— Start of Selected text —
Every lifter will experience a “plateau” at some point in their lifting career often due to the fact that strength is not accumulated in a direct, linear fashion. However, a plateau isn’t always due to this fact; sometimes it is the result of inefficient movement patterns and technique. One of the most obvious exercises to showcase this point is the deadlift. Seemingly insignificant technique flaws can mean the difference between making the lift or not (or worse, putting oneself at an increased risk of injury). Here are 3 quick fixes to not only optimize one’s technique, but push past plateaus and finally get those PR’s.
Deadlift Tip #1: Breathing, Bracing, Breaking PR’s
This cue can actually be used for any and all of the big 3 as the carry over is the same. Utilizing diaphragmatic breathing and effectively bracing not only creates tension in the midline of the body, but allows for force to be distributed efficiently and decrease the risk of injury. When mentioning breathing and bracing, using the “pop can” analogy is one way to visualize this concept. If a pop can is “empty” or free of liquid, squeezing it, even with minimal effort, will surely result in the can to collapse. Now put liquid in the can and making it crumble takes a lot more effort. The same analogy can be applied when breathing and bracing. Creating a 360 degree circumference around the midline allows for the core and lumbar spine to stabilize allowing for the bigger, more powerful muscles in the legs and posterior chain to do their job. One of the best ways to practice this skill is by using the 90-90 Breathing Drill.
Deadlift Tip #2: Fix Your Feet to Fix Your Back
During the deadlift it is important the lifter “engage the lats”. This helps negate the loss of tension in the upper back, making the initial pull off the floor safe and effective. However, sometimes one is “engaging the lats,” yet they still resemble a candy cane as they inch their way through the pull. So what gives?
Sometimes the loss in lat tension is due to the fact the feet are too wide in one’s stance (during the conventional deadlift, sumo is a completely different animal) pushing the arms outside of the shoulders. This makes engaging the upper back and lats incredibly more difficult, especially when the upper back may not be as developed. Therefore, sometimes bringing the stance a bit more narrow than normal will allow one to actively engage more of their lats and set their upper back. From here, now one can effectively stay tight and initiate the movement more efficiently.
— End of Selected text —
— Start of Data section —
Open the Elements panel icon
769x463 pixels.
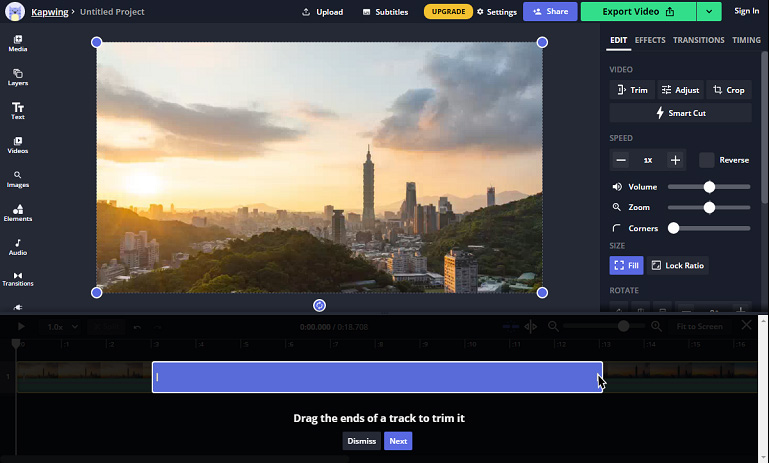click(18, 213)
— End of Data section —
**Instructions to follow**
Please copy word for word the passage of the deadlift text above, starting at "Sometimes the loss" and ending at "movement more efficiently.".

**Reply**
Sometimes the loss in lat tension is due to the fact the feet are too wide in one’s stance (during the conventional deadlift, sumo is a completely different animal) pushing the arms outside of the shoulders. This makes engaging the upper back and lats incredibly more difficult, especially when the upper back may not be as developed. Therefore, sometimes bringing the stance a bit more narrow than normal will allow one to actively engage more of their lats and set their upper back. From here, now one can effectively stay tight and initiate the movement more efficiently.